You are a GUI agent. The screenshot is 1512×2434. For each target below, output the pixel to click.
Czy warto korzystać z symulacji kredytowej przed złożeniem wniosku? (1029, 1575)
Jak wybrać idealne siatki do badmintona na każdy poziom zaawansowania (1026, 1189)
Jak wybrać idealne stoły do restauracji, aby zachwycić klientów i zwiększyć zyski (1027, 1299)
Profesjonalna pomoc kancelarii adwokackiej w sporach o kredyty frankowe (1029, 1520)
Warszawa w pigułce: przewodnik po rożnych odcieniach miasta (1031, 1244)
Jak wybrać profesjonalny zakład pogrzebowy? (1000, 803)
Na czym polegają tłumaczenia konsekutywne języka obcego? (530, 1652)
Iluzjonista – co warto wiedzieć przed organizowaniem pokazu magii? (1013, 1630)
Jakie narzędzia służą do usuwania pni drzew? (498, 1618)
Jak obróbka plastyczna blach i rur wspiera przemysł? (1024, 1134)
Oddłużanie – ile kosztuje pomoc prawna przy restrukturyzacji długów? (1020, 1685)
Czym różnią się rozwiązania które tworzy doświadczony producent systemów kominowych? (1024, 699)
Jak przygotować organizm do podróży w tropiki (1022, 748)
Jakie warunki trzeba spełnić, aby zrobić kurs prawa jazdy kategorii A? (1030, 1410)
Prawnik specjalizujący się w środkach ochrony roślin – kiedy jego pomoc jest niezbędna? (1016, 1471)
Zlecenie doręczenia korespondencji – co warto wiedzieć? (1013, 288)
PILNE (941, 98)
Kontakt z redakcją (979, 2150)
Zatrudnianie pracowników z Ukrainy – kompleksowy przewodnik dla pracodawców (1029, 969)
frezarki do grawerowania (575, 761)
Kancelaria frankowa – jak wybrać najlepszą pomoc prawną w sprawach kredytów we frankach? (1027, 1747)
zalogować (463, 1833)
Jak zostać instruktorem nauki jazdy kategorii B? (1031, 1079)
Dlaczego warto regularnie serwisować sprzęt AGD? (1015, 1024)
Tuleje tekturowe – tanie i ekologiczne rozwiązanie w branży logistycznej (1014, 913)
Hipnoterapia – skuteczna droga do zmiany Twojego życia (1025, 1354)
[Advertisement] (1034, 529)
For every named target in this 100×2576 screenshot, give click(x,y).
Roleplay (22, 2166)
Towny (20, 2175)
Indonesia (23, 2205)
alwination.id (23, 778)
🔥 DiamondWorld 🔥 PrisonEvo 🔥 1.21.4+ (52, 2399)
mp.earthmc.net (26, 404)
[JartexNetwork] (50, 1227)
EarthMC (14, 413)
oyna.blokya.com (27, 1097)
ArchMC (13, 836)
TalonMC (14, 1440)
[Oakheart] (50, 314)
* * * * * * *
EXERCISE BRIEF: The answer is the lines above between the line holding "Jak wybrać profesjonalny" and the line holding "alwination.id (23, 778)", inclusive, each written out exactly, and no others.

RESPONSE:
Jak wybrać profesjonalny zakład pogrzebowy? (1000, 803)
Na czym polegają tłumaczenia konsekutywne języka obcego? (530, 1652)
Iluzjonista – co warto wiedzieć przed organizowaniem pokazu magii? (1013, 1630)
Jakie narzędzia służą do usuwania pni drzew? (498, 1618)
Jak obróbka plastyczna blach i rur wspiera przemysł? (1024, 1134)
Oddłużanie – ile kosztuje pomoc prawna przy restrukturyzacji długów? (1020, 1685)
Czym różnią się rozwiązania które tworzy doświadczony producent systemów kominowych? (1024, 699)
Jak przygotować organizm do podróży w tropiki (1022, 748)
Jakie warunki trzeba spełnić, aby zrobić kurs prawa jazdy kategorii A? (1030, 1410)
Prawnik specjalizujący się w środkach ochrony roślin – kiedy jego pomoc jest niezbędna? (1016, 1471)
Zlecenie doręczenia korespondencji – co warto wiedzieć? (1013, 288)
PILNE (941, 98)
Kontakt z redakcją (979, 2150)
Zatrudnianie pracowników z Ukrainy – kompleksowy przewodnik dla pracodawców (1029, 969)
frezarki do grawerowania (575, 761)
Kancelaria frankowa – jak wybrać najlepszą pomoc prawną w sprawach kredytów we frankach? (1027, 1747)
zalogować (463, 1833)
Jak zostać instruktorem nauki jazdy kategorii B? (1031, 1079)
Dlaczego warto regularnie serwisować sprzęt AGD? (1015, 1024)
Tuleje tekturowe – tanie i ekologiczne rozwiązanie w branży logistycznej (1014, 913)
Hipnoterapia – skuteczna droga do zmiany Twojego życia (1025, 1354)
[Advertisement] (1034, 529)
For every named target in this 100×2576 screenshot, give click(x,y).
Roleplay (22, 2166)
Towny (20, 2175)
Indonesia (23, 2205)
alwination.id (23, 778)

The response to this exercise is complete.